### DOCUMENT
My tap water isnt perfect. I use R/O water.


----------



## fishbone (Jan 15, 2007)

Revolution1221 and Tallonebball, you are both acting childish much to the detriment of those seeking answers. I will have you know that I have never had water under 8.2. My well water was 8.4 and my tap water in the city is now 8.0 and 8.2 in the tank.
Neons don't do well in that high of a pH? Tell that to everyone that raises them, including myself, which has had ZERO deaths, in Lincoln Nebraska 

MGonzo85, a good pH is a stable pH. You should not mess with it unless you are trying to breed fish that would otherwise not breed in the pH your tank has. I do not disagree with what people are saying in reviewing carefully what decoration you have in your tank.

Test strips are notoriously inaccurate. As opposed to what others told you, I do not consider it a WASTE to invest in a good water test kit. You should buy a liquid test kit and the API Freshwater Master Test Kit has everything you need for basics: ammonia, nitrites, nitrates, high and low range pH tests. I maintain a good one on hand at all times just in case. They have a shelf life of 5 years and will come in very handy if you run into trouble and are trying to figure out what is going on.


----------



## bmlbytes (Aug 1, 2009)

My tap water used to be 6.4 and now it is 7.2. People can have a wide range of tap water conditions but that does not mean it is good for fish.

### INFORMATION PROVIDED
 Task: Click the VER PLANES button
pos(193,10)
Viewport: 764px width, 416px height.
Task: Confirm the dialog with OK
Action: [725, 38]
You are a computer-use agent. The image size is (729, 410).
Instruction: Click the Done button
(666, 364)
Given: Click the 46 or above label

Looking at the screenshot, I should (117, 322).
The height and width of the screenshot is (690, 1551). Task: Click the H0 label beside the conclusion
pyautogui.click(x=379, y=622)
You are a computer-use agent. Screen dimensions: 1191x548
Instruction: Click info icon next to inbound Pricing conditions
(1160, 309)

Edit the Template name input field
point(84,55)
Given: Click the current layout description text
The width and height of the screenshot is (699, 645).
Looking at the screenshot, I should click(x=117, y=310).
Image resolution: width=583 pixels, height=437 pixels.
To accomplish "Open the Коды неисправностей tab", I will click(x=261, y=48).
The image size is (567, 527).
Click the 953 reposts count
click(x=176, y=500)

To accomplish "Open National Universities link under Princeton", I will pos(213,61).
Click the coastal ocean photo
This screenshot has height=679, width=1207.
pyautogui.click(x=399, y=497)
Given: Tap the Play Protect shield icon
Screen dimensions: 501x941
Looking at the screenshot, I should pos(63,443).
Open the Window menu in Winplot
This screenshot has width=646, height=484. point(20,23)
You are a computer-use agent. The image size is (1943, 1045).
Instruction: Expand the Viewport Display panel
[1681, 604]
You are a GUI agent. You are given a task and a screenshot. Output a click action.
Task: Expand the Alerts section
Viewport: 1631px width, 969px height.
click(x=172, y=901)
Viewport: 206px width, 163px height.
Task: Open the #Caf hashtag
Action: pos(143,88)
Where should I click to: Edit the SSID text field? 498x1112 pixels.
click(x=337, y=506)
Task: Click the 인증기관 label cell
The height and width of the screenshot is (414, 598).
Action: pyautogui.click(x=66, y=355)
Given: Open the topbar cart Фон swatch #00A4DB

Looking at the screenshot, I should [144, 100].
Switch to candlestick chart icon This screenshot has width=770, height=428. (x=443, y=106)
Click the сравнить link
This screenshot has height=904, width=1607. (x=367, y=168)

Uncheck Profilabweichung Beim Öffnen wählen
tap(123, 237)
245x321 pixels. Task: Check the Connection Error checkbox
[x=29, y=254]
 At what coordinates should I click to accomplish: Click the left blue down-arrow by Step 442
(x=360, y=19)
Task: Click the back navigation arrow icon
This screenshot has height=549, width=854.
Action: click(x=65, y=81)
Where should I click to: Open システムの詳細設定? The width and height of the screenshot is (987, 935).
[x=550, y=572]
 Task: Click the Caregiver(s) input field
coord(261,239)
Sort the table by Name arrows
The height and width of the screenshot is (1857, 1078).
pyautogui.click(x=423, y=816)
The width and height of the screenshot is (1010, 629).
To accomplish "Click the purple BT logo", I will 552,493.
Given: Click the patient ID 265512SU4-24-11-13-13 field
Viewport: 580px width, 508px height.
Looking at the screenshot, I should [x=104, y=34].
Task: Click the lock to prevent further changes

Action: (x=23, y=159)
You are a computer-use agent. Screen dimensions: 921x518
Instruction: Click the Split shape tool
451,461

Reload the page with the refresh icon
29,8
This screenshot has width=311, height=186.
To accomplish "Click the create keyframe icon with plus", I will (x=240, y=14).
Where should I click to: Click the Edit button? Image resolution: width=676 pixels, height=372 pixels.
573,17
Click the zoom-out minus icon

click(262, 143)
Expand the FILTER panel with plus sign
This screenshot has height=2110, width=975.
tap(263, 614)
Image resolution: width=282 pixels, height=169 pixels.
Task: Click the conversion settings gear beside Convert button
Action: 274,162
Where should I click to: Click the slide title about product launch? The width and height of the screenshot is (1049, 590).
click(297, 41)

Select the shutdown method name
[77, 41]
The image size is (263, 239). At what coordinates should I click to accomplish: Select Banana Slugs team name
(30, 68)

### TASKS TO CARRY OUT
a) According to the forum thread about aquarium water, why does fishbone advise buying a liquid test kit instead of relying on test strips?
b) Name every test that, according to the forum thread about aquarium water, the API Freshwater Master Test Kit includes.
c) Continue the forum thread about aquarium water from the point at which it ends.

### FINAL ANSWERS
a) Fishbone describes test strips as notoriously inaccurate. A liquid kit such as the API Freshwater Master Test Kit covers the basic tests, has a shelf life of five years, and is very useful for working out what is going on when trouble arises.

b) Ammonia, nitrites, nitrates, high range pH, and low range pH.

c)
To the OP:
Test your tap water after it has sit out for a half hour. The pH can change from the time it comes out of the tap to a few minutes later. If it is that high then you need to mix your tap water with other types of water, or switch types of water alltogether. You can buy RO water at many grocery stores. If it is a small tank this is usually a viable option. A larger tank will get expensive though. For larger tanks, you can buy a reverse osmosis system for around $100. This will filter your water to about as pure as someone can make in their home. The water usually has a slightly acidic to neutral pH and is VERY soft. You will have to either mix this with your tap water or buy minerals to add to the water. I suggest you just mix in tap water. You will only need to dechlorinate the tap water you mix in. Peatmoss in your filter or driftwood in your tank will also help lower the pH.

To Revolution1221: Please be respectful. Tallonebball was trying to help. To call someone dumb is just rude. As I look through your previous posts, I notice a lot of partially correct answers you give. Tallonebball rarely has these. He only really comments when he knows the answer. Also, dont get mad just because somebody corrects you. Its OK to make mistakes. Its also OK to defend yourself, but do it in an intelligent and respectful way. When you say,


> dude your dumb tap water ph is 8-8.4 go get yours tested unless you have well water which is usually neutral at 7 i test atleast 10 peoples water a day and trust me 7.2 is not normal


 what I see is: 
1. Attacking insult makes me not want to listen to this guy
2a. This guy is dumb himself. He cannot capitalize.
2b. He does not know the difference between "your" and "you're"
2c. He does not know how to punctuate.
3. Well water is usually hard and acidic.
4. He does not understand that he probably tests the water of people from only in his city, thus the water would be around the same pH. 
5. Who the hell is this guy anyway? He joined last month and has only 51 posts. Why would I listen to him over someone who has 851 posts and has been here a year?


----------



## fishbone (Jan 15, 2007)

bmlbytes said:


> My tap water used to be 6.4 and now it is 7.2. People can have a wide range of tap water conditions but that does not mean it is good for fish.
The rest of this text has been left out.